### [Task brief]
Within the entries below, the lines from the one with "Book Free Consultation (138, 2115)" through the one with "[Abrir opções de acessibilidade] (544, 2481)" are to be set down exactly, both ends kept.

### [Records to use]

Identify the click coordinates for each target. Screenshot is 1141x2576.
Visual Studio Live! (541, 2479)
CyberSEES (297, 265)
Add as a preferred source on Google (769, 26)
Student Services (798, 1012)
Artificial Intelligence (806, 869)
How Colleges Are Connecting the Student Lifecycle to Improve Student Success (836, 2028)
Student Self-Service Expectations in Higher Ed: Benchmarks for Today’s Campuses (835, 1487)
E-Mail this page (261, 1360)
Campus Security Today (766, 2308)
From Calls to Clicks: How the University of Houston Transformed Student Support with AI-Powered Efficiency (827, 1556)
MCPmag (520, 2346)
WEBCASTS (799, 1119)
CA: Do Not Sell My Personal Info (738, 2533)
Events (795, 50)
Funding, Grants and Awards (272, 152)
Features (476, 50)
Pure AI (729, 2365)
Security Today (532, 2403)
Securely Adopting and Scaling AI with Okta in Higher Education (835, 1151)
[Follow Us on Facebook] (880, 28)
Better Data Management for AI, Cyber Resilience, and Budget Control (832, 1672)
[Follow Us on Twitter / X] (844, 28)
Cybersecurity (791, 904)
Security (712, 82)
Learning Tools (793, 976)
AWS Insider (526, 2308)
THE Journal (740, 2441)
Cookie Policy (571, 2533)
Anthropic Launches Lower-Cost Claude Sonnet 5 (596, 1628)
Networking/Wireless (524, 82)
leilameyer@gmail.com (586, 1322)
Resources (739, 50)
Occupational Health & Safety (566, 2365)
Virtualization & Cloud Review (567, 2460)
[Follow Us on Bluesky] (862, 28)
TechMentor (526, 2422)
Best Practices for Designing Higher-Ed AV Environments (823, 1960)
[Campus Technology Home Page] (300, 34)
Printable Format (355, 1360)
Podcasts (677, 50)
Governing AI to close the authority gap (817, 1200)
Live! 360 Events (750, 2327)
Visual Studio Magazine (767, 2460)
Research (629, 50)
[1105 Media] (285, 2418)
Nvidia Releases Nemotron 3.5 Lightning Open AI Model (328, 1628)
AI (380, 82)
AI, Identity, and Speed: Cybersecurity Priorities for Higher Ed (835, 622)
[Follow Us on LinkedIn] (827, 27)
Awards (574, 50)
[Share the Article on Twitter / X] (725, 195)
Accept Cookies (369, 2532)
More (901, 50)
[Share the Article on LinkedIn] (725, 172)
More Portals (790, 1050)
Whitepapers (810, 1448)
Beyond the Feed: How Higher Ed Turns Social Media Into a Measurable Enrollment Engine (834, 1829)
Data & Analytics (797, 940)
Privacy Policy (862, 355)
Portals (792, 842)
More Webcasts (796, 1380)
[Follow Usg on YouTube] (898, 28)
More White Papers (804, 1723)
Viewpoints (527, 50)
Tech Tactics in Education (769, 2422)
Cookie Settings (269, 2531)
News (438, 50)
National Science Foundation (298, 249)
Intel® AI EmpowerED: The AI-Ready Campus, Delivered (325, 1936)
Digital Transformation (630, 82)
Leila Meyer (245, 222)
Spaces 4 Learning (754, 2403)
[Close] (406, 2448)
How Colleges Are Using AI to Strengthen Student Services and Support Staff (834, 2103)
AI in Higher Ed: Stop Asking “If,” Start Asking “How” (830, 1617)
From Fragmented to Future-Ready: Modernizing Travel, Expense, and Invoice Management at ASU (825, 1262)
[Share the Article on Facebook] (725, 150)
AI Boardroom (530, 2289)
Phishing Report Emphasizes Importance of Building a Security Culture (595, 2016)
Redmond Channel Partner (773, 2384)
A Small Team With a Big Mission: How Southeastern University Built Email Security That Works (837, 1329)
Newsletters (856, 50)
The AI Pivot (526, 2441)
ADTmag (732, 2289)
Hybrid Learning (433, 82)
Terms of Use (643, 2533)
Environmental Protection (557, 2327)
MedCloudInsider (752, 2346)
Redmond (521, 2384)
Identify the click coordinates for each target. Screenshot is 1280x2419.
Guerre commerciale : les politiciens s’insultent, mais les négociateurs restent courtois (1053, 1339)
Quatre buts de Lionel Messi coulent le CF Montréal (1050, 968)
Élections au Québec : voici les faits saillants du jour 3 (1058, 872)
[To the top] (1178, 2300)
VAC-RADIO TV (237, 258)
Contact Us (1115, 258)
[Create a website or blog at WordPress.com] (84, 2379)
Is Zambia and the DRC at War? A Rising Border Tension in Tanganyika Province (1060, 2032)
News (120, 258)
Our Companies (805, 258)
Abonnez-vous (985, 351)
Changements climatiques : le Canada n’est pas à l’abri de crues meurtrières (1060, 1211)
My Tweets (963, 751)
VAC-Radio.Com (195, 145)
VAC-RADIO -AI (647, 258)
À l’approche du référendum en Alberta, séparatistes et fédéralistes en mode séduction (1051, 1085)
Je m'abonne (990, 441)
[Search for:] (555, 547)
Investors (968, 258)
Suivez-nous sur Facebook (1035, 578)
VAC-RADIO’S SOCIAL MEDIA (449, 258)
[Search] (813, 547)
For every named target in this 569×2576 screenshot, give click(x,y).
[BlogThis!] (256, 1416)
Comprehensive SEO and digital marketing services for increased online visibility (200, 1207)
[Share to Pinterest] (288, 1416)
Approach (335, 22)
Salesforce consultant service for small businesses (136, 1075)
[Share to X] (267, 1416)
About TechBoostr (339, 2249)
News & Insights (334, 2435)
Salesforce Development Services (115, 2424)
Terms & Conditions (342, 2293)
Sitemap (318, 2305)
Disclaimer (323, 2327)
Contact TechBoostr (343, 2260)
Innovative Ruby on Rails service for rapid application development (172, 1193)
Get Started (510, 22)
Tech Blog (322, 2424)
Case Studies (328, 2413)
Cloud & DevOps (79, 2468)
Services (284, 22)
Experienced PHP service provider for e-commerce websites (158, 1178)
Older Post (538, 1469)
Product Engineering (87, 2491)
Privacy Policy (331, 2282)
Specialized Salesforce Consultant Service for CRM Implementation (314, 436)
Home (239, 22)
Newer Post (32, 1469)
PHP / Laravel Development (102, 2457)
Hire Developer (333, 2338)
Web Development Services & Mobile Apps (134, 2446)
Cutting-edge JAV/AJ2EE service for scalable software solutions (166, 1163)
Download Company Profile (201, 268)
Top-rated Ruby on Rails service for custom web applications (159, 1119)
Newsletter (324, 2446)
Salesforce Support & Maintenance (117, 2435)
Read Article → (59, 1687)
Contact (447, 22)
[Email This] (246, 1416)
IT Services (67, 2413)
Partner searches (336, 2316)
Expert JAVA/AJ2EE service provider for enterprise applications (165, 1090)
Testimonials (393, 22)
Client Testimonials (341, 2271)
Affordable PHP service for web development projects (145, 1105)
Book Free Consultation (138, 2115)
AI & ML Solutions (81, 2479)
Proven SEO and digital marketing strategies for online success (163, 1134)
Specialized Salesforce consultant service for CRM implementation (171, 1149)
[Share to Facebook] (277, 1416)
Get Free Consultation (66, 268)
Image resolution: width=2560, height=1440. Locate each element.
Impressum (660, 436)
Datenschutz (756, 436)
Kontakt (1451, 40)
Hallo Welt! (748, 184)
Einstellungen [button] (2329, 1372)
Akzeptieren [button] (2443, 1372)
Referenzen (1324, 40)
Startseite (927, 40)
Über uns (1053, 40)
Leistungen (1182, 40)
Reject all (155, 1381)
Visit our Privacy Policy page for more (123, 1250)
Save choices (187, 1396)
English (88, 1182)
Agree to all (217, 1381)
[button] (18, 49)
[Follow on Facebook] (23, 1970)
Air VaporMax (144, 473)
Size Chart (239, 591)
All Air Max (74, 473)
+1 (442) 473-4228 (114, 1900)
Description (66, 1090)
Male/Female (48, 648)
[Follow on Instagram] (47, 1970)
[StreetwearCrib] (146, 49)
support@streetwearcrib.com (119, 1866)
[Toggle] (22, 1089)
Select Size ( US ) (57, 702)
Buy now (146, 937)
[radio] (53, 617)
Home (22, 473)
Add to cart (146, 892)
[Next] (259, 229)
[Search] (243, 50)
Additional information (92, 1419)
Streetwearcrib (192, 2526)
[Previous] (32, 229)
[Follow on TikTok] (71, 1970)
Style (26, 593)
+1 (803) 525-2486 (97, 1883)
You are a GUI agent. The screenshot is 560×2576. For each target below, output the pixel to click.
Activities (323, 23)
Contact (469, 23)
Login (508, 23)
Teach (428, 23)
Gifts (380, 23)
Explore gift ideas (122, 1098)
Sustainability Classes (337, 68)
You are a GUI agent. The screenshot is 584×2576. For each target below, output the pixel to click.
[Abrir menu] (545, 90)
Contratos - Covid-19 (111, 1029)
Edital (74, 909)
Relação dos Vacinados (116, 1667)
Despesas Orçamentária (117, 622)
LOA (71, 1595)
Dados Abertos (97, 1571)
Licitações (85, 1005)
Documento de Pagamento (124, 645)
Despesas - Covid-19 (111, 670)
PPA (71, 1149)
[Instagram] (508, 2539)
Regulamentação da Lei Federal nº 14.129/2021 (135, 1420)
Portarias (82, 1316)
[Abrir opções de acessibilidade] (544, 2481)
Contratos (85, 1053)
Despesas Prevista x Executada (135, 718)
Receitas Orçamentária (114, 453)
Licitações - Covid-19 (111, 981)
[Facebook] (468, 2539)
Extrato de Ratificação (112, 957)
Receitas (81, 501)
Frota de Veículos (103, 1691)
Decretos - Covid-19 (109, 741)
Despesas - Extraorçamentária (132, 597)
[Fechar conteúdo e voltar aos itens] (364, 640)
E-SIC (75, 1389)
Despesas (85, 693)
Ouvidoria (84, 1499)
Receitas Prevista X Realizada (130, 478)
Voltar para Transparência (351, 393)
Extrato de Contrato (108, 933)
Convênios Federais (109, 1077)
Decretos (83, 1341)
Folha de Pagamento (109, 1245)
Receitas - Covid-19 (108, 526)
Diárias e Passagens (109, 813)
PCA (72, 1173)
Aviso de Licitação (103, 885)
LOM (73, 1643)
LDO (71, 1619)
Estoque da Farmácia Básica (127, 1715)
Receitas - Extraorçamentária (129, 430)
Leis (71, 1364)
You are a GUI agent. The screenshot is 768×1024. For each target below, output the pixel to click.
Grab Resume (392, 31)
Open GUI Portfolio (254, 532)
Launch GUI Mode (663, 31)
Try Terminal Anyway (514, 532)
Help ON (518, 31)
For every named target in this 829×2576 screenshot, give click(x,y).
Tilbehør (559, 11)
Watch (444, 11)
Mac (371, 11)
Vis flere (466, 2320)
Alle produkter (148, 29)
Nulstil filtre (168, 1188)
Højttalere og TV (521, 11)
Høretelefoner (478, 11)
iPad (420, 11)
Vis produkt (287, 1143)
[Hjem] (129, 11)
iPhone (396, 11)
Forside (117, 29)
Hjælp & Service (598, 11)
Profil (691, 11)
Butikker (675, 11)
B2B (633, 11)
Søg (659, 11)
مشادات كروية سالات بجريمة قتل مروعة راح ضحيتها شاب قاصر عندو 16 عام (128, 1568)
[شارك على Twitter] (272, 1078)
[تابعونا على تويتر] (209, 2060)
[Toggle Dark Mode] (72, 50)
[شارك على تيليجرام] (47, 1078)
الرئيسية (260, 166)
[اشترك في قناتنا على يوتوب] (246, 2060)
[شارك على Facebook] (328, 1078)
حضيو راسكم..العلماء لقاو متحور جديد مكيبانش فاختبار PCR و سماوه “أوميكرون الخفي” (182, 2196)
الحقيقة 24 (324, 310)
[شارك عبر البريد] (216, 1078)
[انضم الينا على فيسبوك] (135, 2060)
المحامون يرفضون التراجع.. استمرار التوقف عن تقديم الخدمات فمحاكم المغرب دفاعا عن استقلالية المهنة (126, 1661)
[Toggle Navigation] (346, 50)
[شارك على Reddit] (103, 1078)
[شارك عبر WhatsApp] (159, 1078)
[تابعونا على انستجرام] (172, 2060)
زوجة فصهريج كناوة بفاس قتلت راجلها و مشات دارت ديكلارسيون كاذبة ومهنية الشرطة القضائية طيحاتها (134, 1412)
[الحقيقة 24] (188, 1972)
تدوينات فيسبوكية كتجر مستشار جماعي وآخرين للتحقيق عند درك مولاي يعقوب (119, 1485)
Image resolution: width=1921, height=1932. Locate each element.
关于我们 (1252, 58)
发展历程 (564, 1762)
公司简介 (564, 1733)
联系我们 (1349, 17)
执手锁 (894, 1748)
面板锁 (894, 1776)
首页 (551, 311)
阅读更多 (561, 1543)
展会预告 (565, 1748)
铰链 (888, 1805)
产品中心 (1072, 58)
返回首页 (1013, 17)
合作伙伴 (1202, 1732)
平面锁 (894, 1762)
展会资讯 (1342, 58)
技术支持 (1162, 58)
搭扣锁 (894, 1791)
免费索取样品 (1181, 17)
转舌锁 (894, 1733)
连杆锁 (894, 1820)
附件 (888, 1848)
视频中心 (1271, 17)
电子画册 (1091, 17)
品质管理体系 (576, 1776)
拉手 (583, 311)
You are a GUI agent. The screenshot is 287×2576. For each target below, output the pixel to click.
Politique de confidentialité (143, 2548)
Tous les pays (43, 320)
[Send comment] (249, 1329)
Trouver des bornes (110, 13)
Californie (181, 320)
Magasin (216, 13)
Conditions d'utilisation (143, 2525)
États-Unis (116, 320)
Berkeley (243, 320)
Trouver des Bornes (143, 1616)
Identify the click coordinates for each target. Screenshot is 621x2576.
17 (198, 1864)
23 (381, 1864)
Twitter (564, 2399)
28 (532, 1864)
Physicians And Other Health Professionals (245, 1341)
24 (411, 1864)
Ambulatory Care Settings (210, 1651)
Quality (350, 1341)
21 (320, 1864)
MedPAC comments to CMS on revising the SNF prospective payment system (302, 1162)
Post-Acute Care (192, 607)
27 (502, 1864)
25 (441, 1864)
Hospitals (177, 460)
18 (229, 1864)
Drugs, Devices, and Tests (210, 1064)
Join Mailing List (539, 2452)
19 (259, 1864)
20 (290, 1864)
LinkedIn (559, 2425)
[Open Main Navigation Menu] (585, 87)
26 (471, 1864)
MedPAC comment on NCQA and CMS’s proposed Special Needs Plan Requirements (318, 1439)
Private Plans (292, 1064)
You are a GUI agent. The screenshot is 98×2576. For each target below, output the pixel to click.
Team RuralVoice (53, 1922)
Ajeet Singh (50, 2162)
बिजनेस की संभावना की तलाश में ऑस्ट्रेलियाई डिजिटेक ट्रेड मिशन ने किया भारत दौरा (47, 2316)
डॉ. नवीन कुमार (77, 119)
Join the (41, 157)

### [Solved exercise]
Book Free Consultation (138, 2115)
AI & ML Solutions (81, 2479)
Proven SEO and digital marketing strategies for online success (163, 1134)
Specialized Salesforce consultant service for CRM implementation (171, 1149)
[Share to Facebook] (277, 1416)
Get Free Consultation (66, 268)
Image resolution: width=2560, height=1440. Locate each element.
Impressum (660, 436)
Datenschutz (756, 436)
Kontakt (1451, 40)
Hallo Welt! (748, 184)
Einstellungen [button] (2329, 1372)
Akzeptieren [button] (2443, 1372)
Referenzen (1324, 40)
Startseite (927, 40)
Über uns (1053, 40)
Leistungen (1182, 40)
Reject all (155, 1381)
Visit our Privacy Policy page for more (123, 1250)
Save choices (187, 1396)
English (88, 1182)
Agree to all (217, 1381)
[button] (18, 49)
[Follow on Facebook] (23, 1970)
Air VaporMax (144, 473)
Size Chart (239, 591)
All Air Max (74, 473)
+1 (442) 473-4228 (114, 1900)
Description (66, 1090)
Male/Female (48, 648)
[Follow on Instagram] (47, 1970)
[StreetwearCrib] (146, 49)
support@streetwearcrib.com (119, 1866)
[Toggle] (22, 1089)
Select Size ( US ) (57, 702)
Buy now (146, 937)
[radio] (53, 617)
Home (22, 473)
Add to cart (146, 892)
[Next] (259, 229)
[Search] (243, 50)
Additional information (92, 1419)
Streetwearcrib (192, 2526)
[Previous] (32, 229)
[Follow on TikTok] (71, 1970)
Style (26, 593)
+1 (803) 525-2486 (97, 1883)
You are a GUI agent. The screenshot is 560×2576. For each target below, output the pixel to click.
Activities (323, 23)
Contact (469, 23)
Login (508, 23)
Teach (428, 23)
Gifts (380, 23)
Explore gift ideas (122, 1098)
Sustainability Classes (337, 68)
You are a GUI agent. The screenshot is 584×2576. For each target below, output the pixel to click.
[Abrir menu] (545, 90)
Contratos - Covid-19 (111, 1029)
Edital (74, 909)
Relação dos Vacinados (116, 1667)
Despesas Orçamentária (117, 622)
LOA (71, 1595)
Dados Abertos (97, 1571)
Licitações (85, 1005)
Documento de Pagamento (124, 645)
Despesas - Covid-19 (111, 670)
PPA (71, 1149)
[Instagram] (508, 2539)
Regulamentação da Lei Federal nº 14.129/2021 (135, 1420)
Portarias (82, 1316)
[Abrir opções de acessibilidade] (544, 2481)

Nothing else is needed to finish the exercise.